[SUPPLIED RECORDS — start]
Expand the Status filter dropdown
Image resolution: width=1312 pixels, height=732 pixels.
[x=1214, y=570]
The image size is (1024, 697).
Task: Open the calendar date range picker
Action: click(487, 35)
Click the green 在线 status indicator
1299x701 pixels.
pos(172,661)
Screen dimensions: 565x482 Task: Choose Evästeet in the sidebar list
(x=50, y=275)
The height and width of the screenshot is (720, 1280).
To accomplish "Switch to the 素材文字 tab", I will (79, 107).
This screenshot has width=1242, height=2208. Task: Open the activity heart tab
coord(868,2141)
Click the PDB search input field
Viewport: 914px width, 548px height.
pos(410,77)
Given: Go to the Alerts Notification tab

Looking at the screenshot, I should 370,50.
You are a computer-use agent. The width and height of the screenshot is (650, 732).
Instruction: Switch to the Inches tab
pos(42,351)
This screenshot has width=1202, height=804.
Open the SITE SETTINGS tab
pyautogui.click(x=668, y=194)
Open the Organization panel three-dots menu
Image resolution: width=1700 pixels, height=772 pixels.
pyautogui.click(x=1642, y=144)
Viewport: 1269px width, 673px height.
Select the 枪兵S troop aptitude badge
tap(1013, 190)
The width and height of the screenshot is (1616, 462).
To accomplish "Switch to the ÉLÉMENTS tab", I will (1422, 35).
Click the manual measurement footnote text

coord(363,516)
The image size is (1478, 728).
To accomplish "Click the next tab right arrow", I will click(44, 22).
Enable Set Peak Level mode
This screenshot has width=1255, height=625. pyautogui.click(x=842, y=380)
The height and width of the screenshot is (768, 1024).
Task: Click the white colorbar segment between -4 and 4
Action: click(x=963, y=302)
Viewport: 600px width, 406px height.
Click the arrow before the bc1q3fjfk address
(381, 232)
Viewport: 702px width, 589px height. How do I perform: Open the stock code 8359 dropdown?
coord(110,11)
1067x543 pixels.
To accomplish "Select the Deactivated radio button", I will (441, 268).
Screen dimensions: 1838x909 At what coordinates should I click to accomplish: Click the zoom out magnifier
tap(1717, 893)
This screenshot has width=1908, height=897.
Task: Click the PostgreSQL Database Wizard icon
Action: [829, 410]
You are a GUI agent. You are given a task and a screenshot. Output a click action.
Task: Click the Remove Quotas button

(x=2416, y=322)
[SUPPLIED RECORDS — finish]
Exactly reproduce all of the entries.

OUTPUT.
Expand the Status filter dropdown
Image resolution: width=1312 pixels, height=732 pixels.
[x=1214, y=570]
The image size is (1024, 697).
Task: Open the calendar date range picker
Action: click(487, 35)
Click the green 在线 status indicator
1299x701 pixels.
pos(172,661)
Screen dimensions: 565x482 Task: Choose Evästeet in the sidebar list
(x=50, y=275)
The height and width of the screenshot is (720, 1280).
To accomplish "Switch to the 素材文字 tab", I will (79, 107).
This screenshot has width=1242, height=2208. Task: Open the activity heart tab
coord(868,2141)
Click the PDB search input field
Viewport: 914px width, 548px height.
pos(410,77)
Given: Go to the Alerts Notification tab

Looking at the screenshot, I should 370,50.
You are a computer-use agent. The width and height of the screenshot is (650, 732).
Instruction: Switch to the Inches tab
pos(42,351)
This screenshot has width=1202, height=804.
Open the SITE SETTINGS tab
pyautogui.click(x=668, y=194)
Open the Organization panel three-dots menu
Image resolution: width=1700 pixels, height=772 pixels.
pyautogui.click(x=1642, y=144)
Viewport: 1269px width, 673px height.
Select the 枪兵S troop aptitude badge
tap(1013, 190)
The width and height of the screenshot is (1616, 462).
To accomplish "Switch to the ÉLÉMENTS tab", I will (1422, 35).
Click the manual measurement footnote text

coord(363,516)
The image size is (1478, 728).
To accomplish "Click the next tab right arrow", I will click(44, 22).
Enable Set Peak Level mode
This screenshot has width=1255, height=625. pyautogui.click(x=842, y=380)
The height and width of the screenshot is (768, 1024).
Task: Click the white colorbar segment between -4 and 4
Action: click(x=963, y=302)
Viewport: 600px width, 406px height.
Click the arrow before the bc1q3fjfk address
(381, 232)
Viewport: 702px width, 589px height. How do I perform: Open the stock code 8359 dropdown?
coord(110,11)
1067x543 pixels.
To accomplish "Select the Deactivated radio button", I will (441, 268).
Screen dimensions: 1838x909 At what coordinates should I click to accomplish: Click the zoom out magnifier
tap(1717, 893)
This screenshot has width=1908, height=897.
Task: Click the PostgreSQL Database Wizard icon
Action: [829, 410]
You are a GUI agent. You are given a task and a screenshot. Output a click action.
Task: Click the Remove Quotas button

(x=2416, y=322)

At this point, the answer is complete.